• Work request: Output every line of the entries from the line containing "Grok (117, 479)" through the last, exactly, with no other content.

• Records shown:
::::::
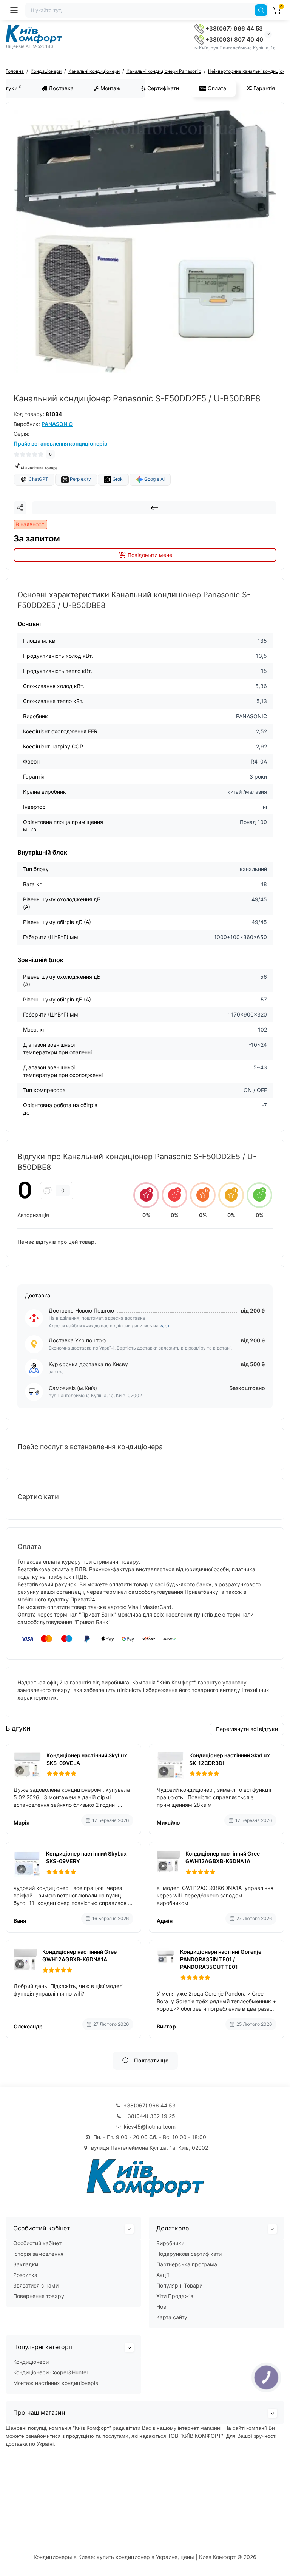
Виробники (170, 2243)
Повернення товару (38, 2296)
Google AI (154, 479)
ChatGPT (38, 479)
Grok (117, 479)
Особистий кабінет (37, 2243)
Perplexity (80, 479)
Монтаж (110, 88)
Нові (161, 2306)
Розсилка (25, 2275)
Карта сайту (171, 2317)
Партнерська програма (186, 2264)
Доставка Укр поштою (77, 1340)
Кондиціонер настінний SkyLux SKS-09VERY (86, 1857)
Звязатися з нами (36, 2285)
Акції (162, 2275)
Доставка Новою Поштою (81, 1310)
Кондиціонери (31, 2362)
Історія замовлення (38, 2254)
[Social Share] (20, 507)
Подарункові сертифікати (189, 2254)
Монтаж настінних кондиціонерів (55, 2383)
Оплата (216, 88)
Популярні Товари (179, 2285)
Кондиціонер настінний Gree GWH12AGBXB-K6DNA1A (222, 1857)
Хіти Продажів (174, 2296)
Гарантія (263, 88)
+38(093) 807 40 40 (233, 39)
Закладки (25, 2264)
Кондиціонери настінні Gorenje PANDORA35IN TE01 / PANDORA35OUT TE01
::::::
• Solved exercise:
Grok (117, 479)
Особистий кабінет (37, 2243)
Perplexity (80, 479)
Монтаж (110, 88)
Нові (161, 2306)
Розсилка (25, 2275)
Карта сайту (171, 2317)
Партнерська програма (186, 2264)
Доставка Укр поштою (77, 1340)
Кондиціонер настінний SkyLux SKS-09VERY (86, 1857)
Звязатися з нами (36, 2285)
Акції (162, 2275)
Доставка Новою Поштою (81, 1310)
Кондиціонери (31, 2362)
Історія замовлення (38, 2254)
[Social Share] (20, 507)
Подарункові сертифікати (189, 2254)
Монтаж настінних кондиціонерів (55, 2383)
Оплата (216, 88)
Популярні Товари (179, 2285)
Кондиціонер настінний Gree GWH12AGBXB-K6DNA1A (222, 1857)
Хіти Продажів (174, 2296)
Гарантія (263, 88)
+38(093) 807 40 40 (233, 39)
Закладки (25, 2264)
Кондиціонери настінні Gorenje PANDORA35IN TE01 / PANDORA35OUT TE01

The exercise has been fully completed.